Advice from an elderly man I read the other morning before I went out to run.
As if time were an apple to be held firmly in the palm and not a slippery fish to escape from my grasp.
I’ve never been one for fishing. Never liked the feel of wiggling worms plucked from the soil or the smell of buckets of chum. The casting of bait into water, wondering where it will sink, if it will be spotted and taken, hooked into an unsuspecting mouth.
I’ve always found it peculiar to peer over the edge of a boat and onto the water’s skin, only to see a dark and shimmering outline of myself, reflected back to me.
Eye to eye with the fish is where I’d rather be. Diving through the reefs, pirouetting under water, a ballerina with a tank of air for a corset and silvery fish for a skirt. Leading and then following the curious fish as they hold my gaze, peck my mask, dart straight my way and abruptly turn aside.
The hardest skill to master is neutral buoyancy. Sitting cross-legged grasping my fins, suspended inches above the ocean floor, controlling my buoyancy with my breath.
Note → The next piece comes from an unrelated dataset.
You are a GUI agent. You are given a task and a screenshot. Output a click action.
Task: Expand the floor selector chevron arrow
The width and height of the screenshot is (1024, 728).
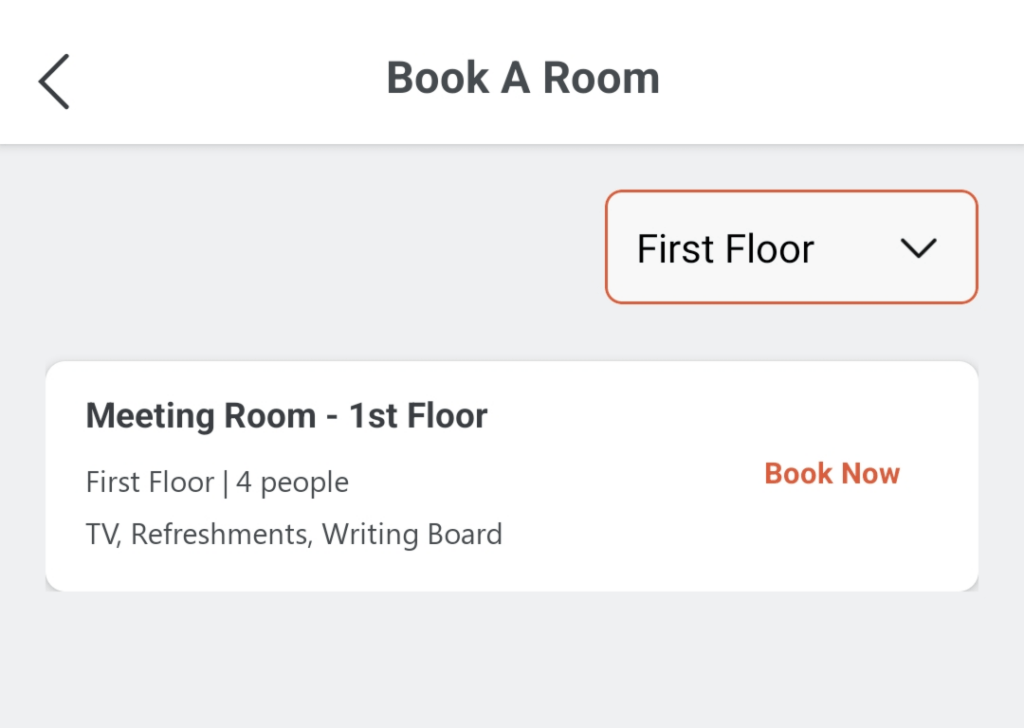pos(917,248)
Inhale too much and I rise too high. Exhale too deeply and I disturb the bottom, kicking up silt. Breathe too fast and I fall over sideways, roll upside down. Falter. The effort is enormous. The trying and failing, shooting up and rolling over, muddying up my sight.
It’s not until I remember to forget myself that I can hover upright, completely balanced, and rest in the hand of time, the peacefulness of being.
Back on dry land and I struggle to regain that feeling, the relief of weightlessness and balance. Three months back from diving. Two months since I started a new training plan, ticking off every sliver of time as the days slip away.
I’m off on a mid-distance run, the elderly man’s advice ringing. Hold onto time. But I am aware of each moment, every breath, the skin taut across my jaw, the muscles recoiling with every step, the effort to get beyond the awareness of it all.
Then within two miles I’m sinking under, and the sound of breath and feet merges with the hum of breeze and birds and, finally, I am upright, completely balanced, resting in the hand of time, simply being.